166. Steel plates engraved, stereotype plates, electrotype plates, and plates of other materials, engraved or lithographed, for printing, twenty-five per centum ad valorem.

167. Rivets of iron or steel, two cents per pound.

SAWS:

168. Crosscut saws, six cents per linear foot; mill saws, ten cents per linear foot; pit, and drag saws, eight cents per linear foot; circular saws, twenty-five per centum ad valorem; steel band saws, finished or further advanced than tempered and polished, ten cents per pound and twenty per centum ad valorem; hand, back, and all other saws, not specially provided for in this Act, thirty per centum ad valorem.

169. Screws, commonly called wood screws, made of iron or steel, more than two inches in length, four cents per pound; over one inch and not more than two inches in length, six cents per pound; over one-half inch and not more than one inch in length, eight and one-half cents per pound; one-half inch and less in length, twelve cents per pound.

170. Umbrella and parasol ribs and stretchers, composed in chief value of iron, steel, or other metal, in frames or otherwise, fifty per centum ad valorem.

171. Wheels for railway purposes, or parts thereof, made of iron or steel, and steel tired wheels for railway purposes, whether wholly or partly finished, and iron or steel locomotive, car, or other railway tires or parts thereof, wholly or partly manufactured, one and one-half cents per pound; and ingots, cogged ingots, blooms, or blanks for the same, without regard to the degree of manufacture, one and one-fourth cents per pound: Provided, That when wheels for railway purposes, or parts thereof, of iron or steel, are imported with iron or steel axles fitted in them, the wheels and axles together shall be dutiable at the same rate as is provided for the wheels when imported separately.

MISCELLANEOUS METALS AND MANUFACTURES OF.

172. Aluminum, and alloys of any kind in which aluminum is the component material of chief value, in crude form, eight cents per pound; in plates, sheets, bars, and rods, thirteen cents per pound.

173. Antimony, as regulus or metal, three-fourths of one cent per pound.

174. Argentine, albata, or German silver, unmanufactured, twentyfive per centum ad valorem.

175. Bronze powder, twelve cents per pound; bronze or Dutch-metal or aluminum, in leaf, six cents per package of one hundred leaves.

176. Copper in rolled plates, called braziers' copper, sheets, rods, pipes, and copper bottoms, two and one-half cents per pound; sheathing or yellow metal of which copper is the component material of chief value, and not composed wholly or in part of iron ungalvanized, two cents per pound.

GOLD AND SILVER:

177. Gold leaf, one dollar and seventy-five cents per package of five hundred leaves.

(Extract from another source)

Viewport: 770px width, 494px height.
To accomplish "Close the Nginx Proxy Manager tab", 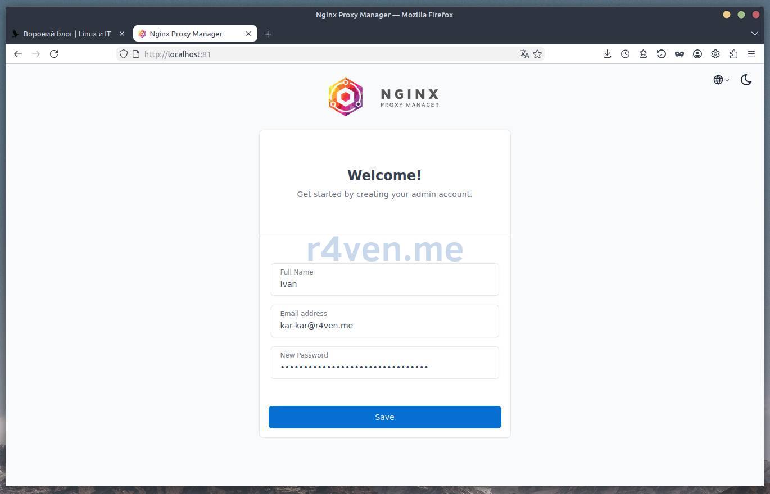I will pos(248,34).
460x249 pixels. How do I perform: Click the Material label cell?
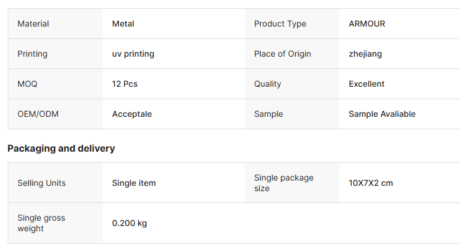pos(33,24)
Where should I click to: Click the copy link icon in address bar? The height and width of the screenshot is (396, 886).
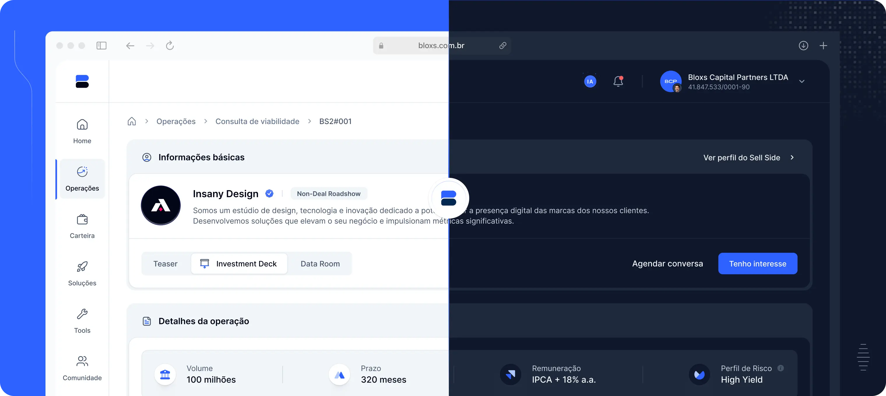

178. Silver leaf, seventy-five cents per package of five hundred leaves. 179. Tinsel wire, lame or lahn, made wholly or in chief value of gold,

silver, or other metal, five cents per pound; bullions and metal threads, made wholly or in chief value of tinsel wire, lame or lahn, five cents per pound and thirty-five per centum ad valorem; laces, embroideries, braids, galloons, trimmings, or other articles, made wholly or in chief value of tinsel wire, lame or lahn, bullions, or metal threads, sixty per centum ad valorem. 180. Hooks and eyes, metallic, whether loose, carded or otherwise, including weight of cards, cartons, and immediate wrappings and labels, five and one-half cents per pound and fifteen per centum ad valorem.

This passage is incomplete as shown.